▸ **MATERIAL SUPPLIED**
[Start of Attachment]
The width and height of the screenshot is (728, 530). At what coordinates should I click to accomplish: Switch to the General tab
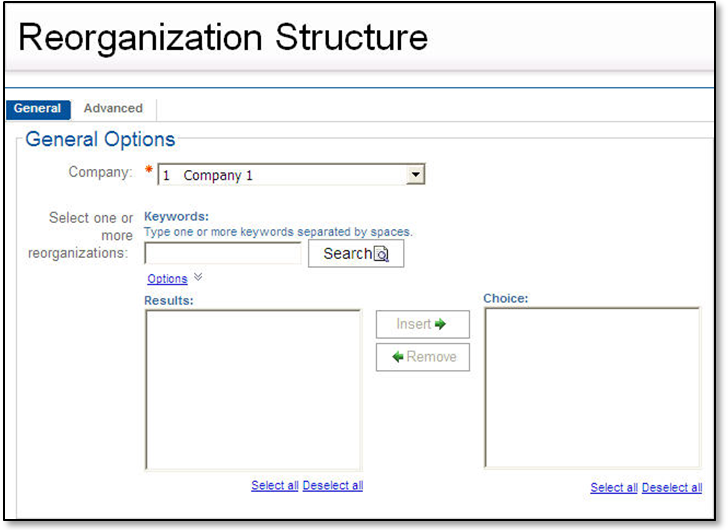click(x=38, y=109)
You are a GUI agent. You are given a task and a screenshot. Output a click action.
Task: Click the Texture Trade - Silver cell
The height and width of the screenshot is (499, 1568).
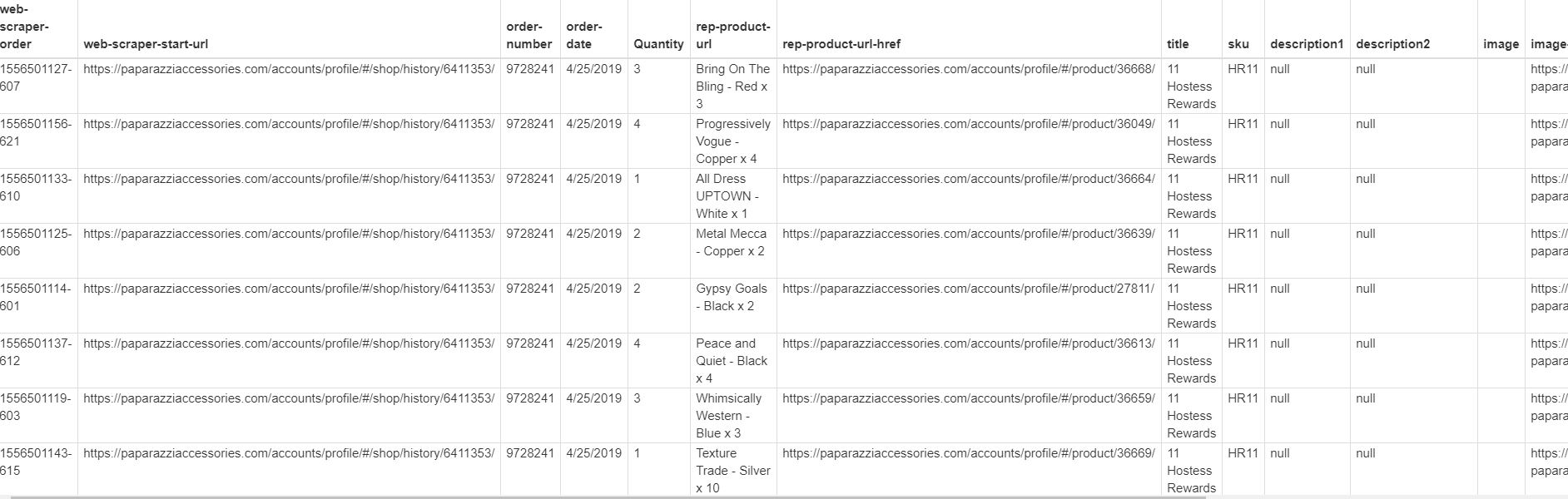tap(732, 470)
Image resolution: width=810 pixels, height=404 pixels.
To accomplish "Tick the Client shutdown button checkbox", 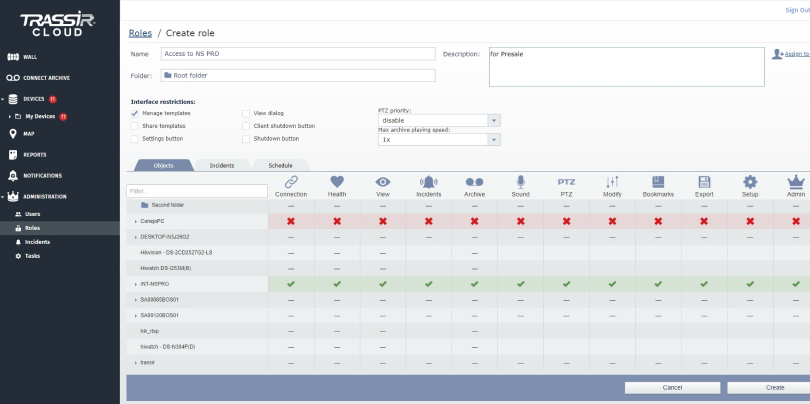I will pyautogui.click(x=246, y=126).
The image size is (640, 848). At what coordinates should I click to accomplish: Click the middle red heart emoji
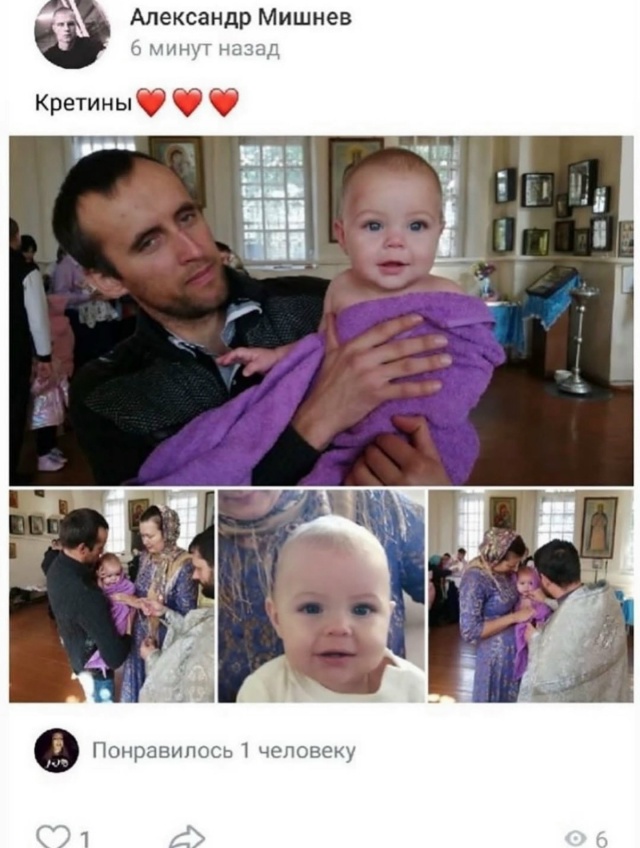pyautogui.click(x=187, y=102)
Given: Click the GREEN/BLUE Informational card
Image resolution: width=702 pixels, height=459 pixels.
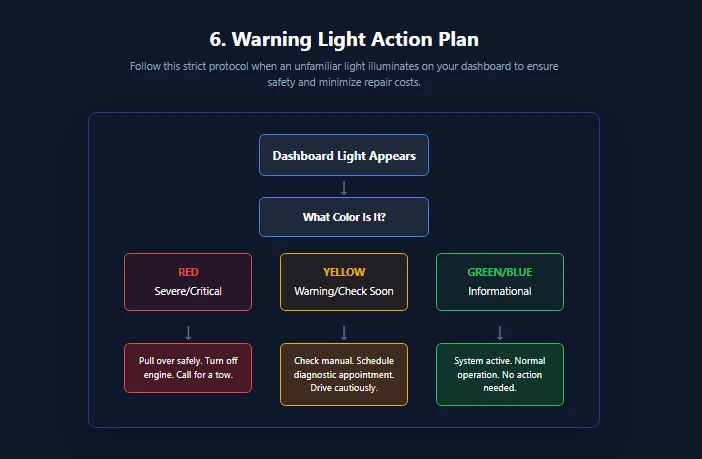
[End of Attachment]
▸ **PROBLEM**
Tell how many lines of the records above hold the string "resolution". Give no other text.

▸ **TASK ANSWER**
2